> **Text shown**:
=-=-=-=-=
November 30, 2016

Not the Last Tangle
Not the Last Tangle

The emptier campground is fertile ground.  I could wander in places that a few weeks ago were full up with motor homes and vehicles and tables and tents and grills and tarps — and people.  It’s only about a quarter full now; half of it is closed, to reopen briefly for the holidays and then again in March.  At 8:30 this morning, I didn’t even catch a whiff of bacon cooking.  It was quiet and serene, and this twisted, gnarly skeleton gave me pause.

There were skeletons in our closets and someone found a master key.  I suspect, with great sorrow, that it will take years to vanquish them.

November 29, 2016

Ornament
Ornament

One of Nature’s, blown here and dropped by the wind.  Doesn’t it look like it belongs on a Christmas tree, or in a lapel, or holding back a lock of hair?

Some things just stop you in your tracks.  Sometimes they are big and sometimes they are small.  We have to notice, and honor them.

There, that’s the good meaning of the word ‘honor,’ rather than the one that too often is an excuse for vengeance.  Were I in school doing a degree in, say, sociology, or anthropology, or ethical thought, I might study the concept of ‘honor’ and learn where its meaning became so tarnished, how it is invoked to become a mask behind which evil can hide — or an excuse for not doing, not speaking.

We have lost our way.  ‘Honor’ is no excuse.

November 28, 2016

Before, During, and After
Before, During, and After

The rain, that is.  Taken while it was beginning to mist.  How soft all  the colors are!  And the shades of blue, from that almost-bright little piece between the clouds to the deepest blue-gray indigo of the wave that’s just beginning to break.  Then all those blue-grays in between, with the palest in the lower sky, just barely blue-out-of-gray.  Ah, my Ocean…

November 27, 2016

A River Runs Through It
A River Runs Through It

Well, not really.  The winding path down to the campground is packed sand, and because of the slope, it gets eroded by the splashes of rain we get so infrequently.  Well, it rained last night — a pleasure to hear it splatting on the roof — and the runoff carved this channel in the path.  I think the dark color is possibly black plastic under the sand so that weeds don’t come up and turn the path into beach shrubs.
=-=-=-=-=
> **Activity 1**:
According to the blog entries, how full is the campground now?
> **Activity 2**:
Please write out the part of the blog entries starting with "Well, not really." and going on through "into beach shrubs.".

> **Recorded information**:
=-=-=-=-=
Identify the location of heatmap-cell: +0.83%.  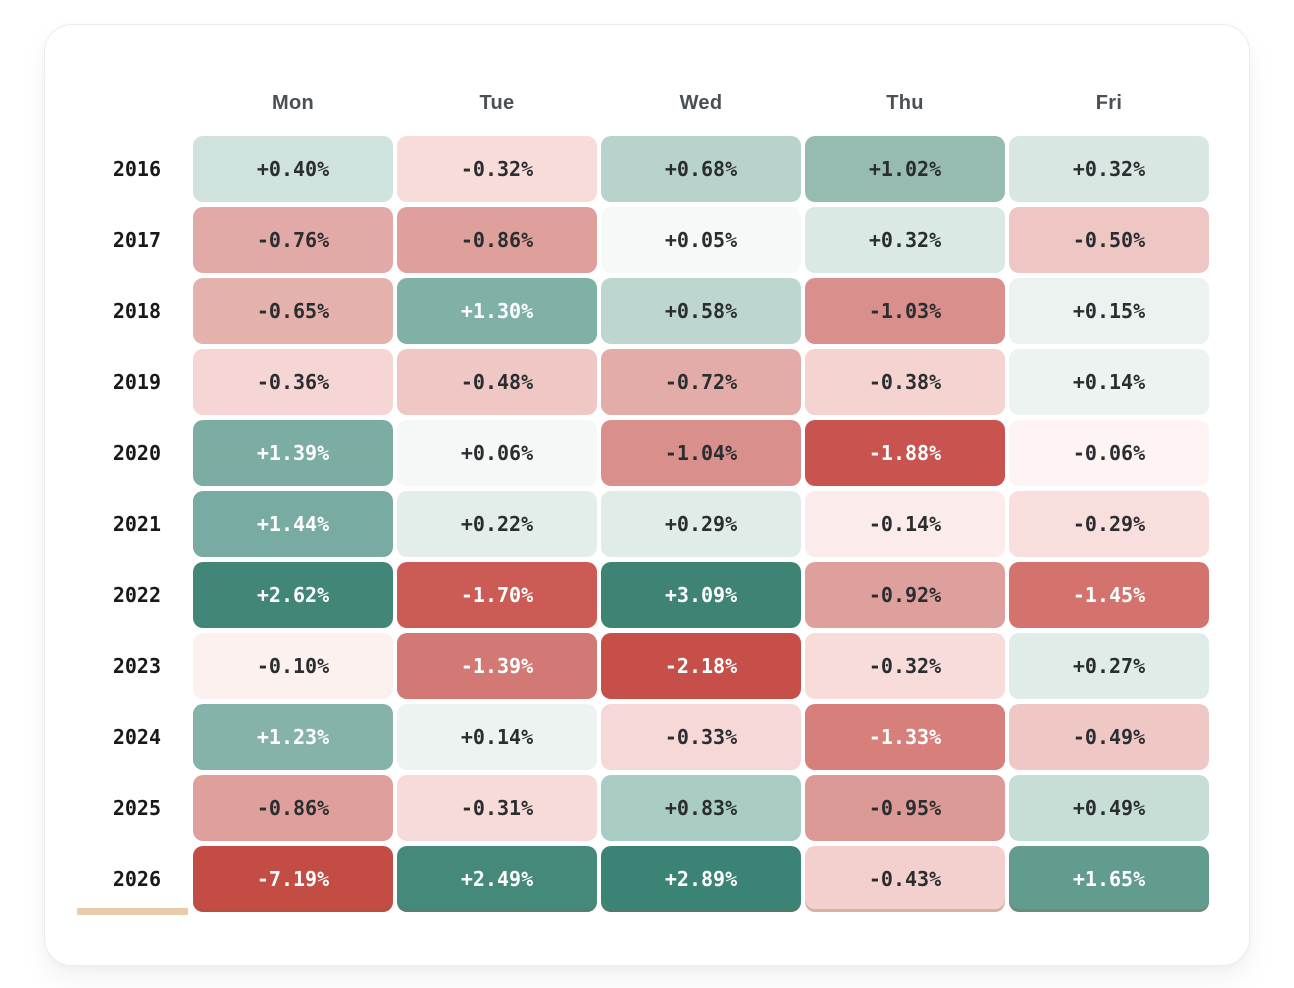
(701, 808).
=-=-=-=-=
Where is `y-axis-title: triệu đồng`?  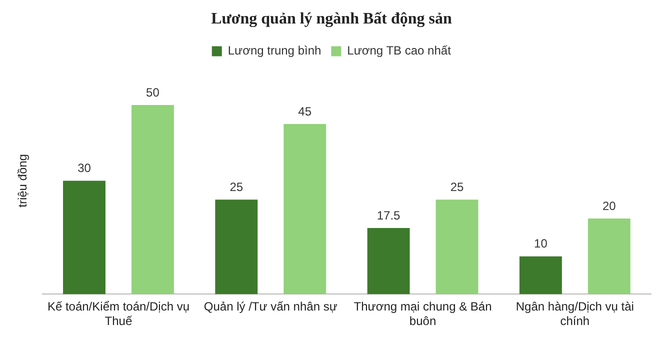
=-=-=-=-=
> **Answer 1**:
About a quarter full.

> **Answer 2**:
Well, not really.  The winding path down to the campground is packed sand, and because of the slope, it gets eroded by the splashes of rain we get so infrequently.  Well, it rained last night — a pleasure to hear it splatting on the roof — and the runoff carved this channel in the path.  I think the dark color is possibly black plastic under the sand so that weeds don’t come up and turn the path into beach shrubs.